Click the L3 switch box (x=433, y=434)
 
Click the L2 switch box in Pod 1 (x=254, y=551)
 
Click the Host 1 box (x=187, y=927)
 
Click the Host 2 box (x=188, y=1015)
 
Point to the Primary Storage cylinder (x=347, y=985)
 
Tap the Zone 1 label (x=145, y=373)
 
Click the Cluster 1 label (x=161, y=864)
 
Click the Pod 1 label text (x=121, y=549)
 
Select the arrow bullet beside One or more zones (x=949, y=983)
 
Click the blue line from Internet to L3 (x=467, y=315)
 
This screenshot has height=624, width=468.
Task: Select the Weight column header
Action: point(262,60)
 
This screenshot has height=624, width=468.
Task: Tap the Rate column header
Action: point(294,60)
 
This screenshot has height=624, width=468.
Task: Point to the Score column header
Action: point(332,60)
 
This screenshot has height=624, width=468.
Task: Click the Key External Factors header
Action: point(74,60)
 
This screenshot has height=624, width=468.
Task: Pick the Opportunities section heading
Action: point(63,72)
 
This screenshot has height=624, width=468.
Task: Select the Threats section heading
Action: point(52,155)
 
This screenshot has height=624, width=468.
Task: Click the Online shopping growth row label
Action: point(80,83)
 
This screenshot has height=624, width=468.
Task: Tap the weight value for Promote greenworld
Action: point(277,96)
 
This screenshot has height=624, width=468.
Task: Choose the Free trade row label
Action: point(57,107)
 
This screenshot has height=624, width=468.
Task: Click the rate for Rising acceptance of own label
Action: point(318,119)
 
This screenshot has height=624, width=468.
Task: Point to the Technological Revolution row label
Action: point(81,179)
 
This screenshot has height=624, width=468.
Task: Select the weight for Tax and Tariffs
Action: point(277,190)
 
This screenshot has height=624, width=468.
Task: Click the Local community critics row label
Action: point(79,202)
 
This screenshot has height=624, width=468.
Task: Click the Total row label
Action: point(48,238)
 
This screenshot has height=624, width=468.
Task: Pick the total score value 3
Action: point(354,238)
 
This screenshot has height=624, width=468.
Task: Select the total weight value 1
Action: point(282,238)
┄┄┄┄┄┄┄┄┄┄
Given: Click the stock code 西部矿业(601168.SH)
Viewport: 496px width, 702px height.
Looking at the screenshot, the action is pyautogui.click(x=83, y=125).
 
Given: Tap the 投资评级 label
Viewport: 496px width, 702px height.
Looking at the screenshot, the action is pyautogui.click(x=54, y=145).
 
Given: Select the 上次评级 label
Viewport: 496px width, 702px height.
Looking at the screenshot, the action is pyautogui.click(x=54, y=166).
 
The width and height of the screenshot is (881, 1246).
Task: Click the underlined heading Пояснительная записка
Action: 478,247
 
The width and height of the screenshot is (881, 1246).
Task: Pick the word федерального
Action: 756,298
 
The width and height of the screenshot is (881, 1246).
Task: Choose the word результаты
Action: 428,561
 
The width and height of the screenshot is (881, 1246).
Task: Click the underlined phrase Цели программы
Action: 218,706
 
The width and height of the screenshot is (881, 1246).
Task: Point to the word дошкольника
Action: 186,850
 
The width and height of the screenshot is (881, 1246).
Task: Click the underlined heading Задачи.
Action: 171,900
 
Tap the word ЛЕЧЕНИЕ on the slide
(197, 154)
┄┄┄┄┄┄┄┄┄┄
Brief:
Please put the records from the line containing "Click the L3 switch box (x=433, y=434)" through the line containing "Click the Cluster 1 label (x=161, y=864)" into a Markdown table with the columns Row and Record. Number each row and leave out blank lines.

Written reply:
| Row | Record |
|---|---|
| 1 | Click the L3 switch box (x=433, y=434) |
| 2 | Click the L2 switch box in Pod 1 (x=254, y=551) |
| 3 | Click the Host 1 box (x=187, y=927) |
| 4 | Click the Host 2 box (x=188, y=1015) |
| 5 | Point to the Primary Storage cylinder (x=347, y=985) |
| 6 | Tap the Zone 1 label (x=145, y=373) |
| 7 | Click the Cluster 1 label (x=161, y=864) |